> [DATASET RECORDS]:
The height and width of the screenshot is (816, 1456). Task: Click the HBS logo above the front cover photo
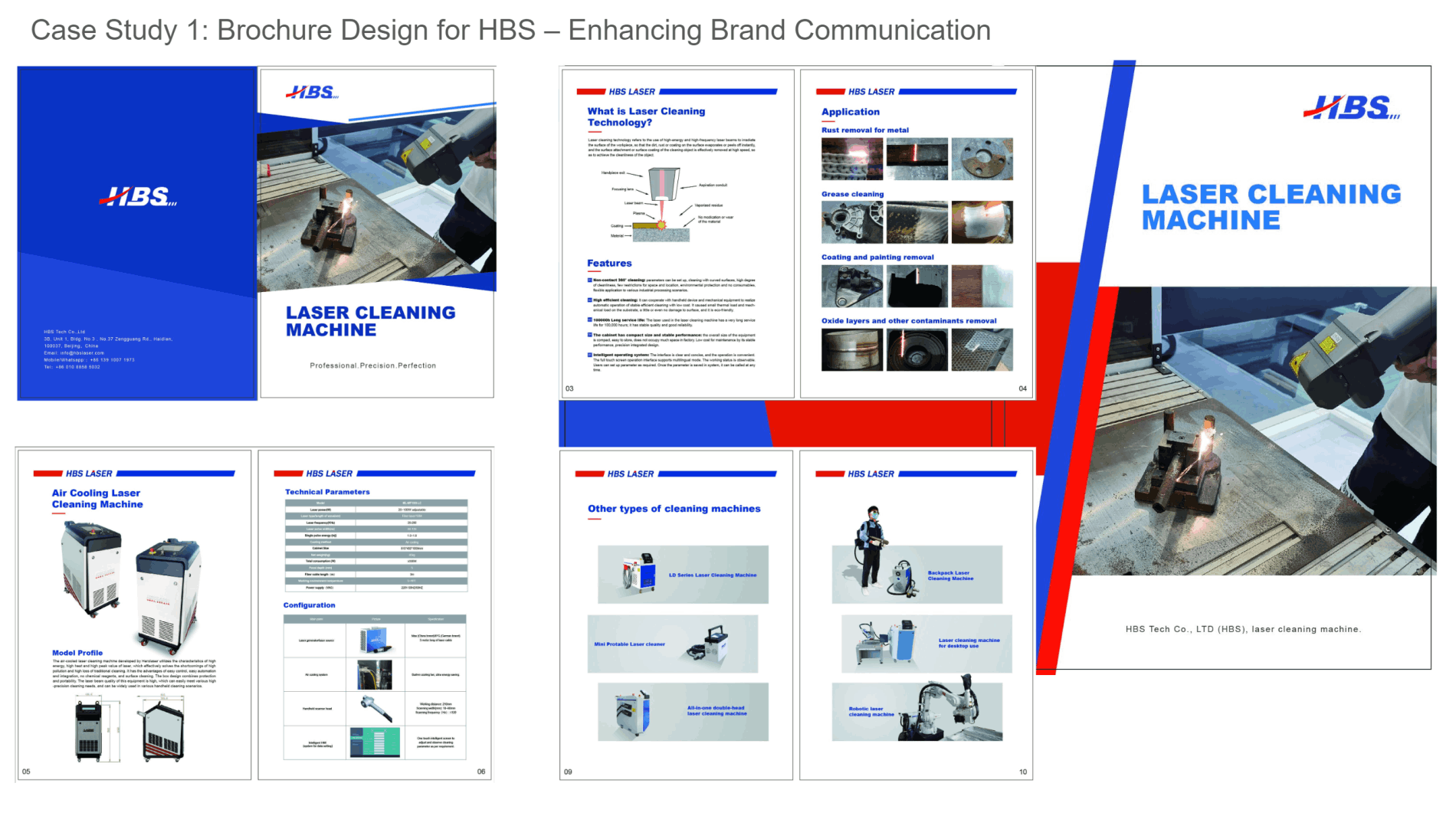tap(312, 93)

---

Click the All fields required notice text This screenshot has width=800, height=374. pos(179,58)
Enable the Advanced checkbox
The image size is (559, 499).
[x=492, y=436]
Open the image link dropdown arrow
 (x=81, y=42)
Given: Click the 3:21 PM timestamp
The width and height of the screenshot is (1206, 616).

> [SET EXERCISE]:
Copy word for word the lines of the items from the line with "The height and" up to and including the line with "tap(312, 93)". Leave the pictures out of your answer.

> [WRITTEN SOLUTION]:
The height and width of the screenshot is (816, 1456). Task: Click the HBS logo above the front cover photo
tap(312, 93)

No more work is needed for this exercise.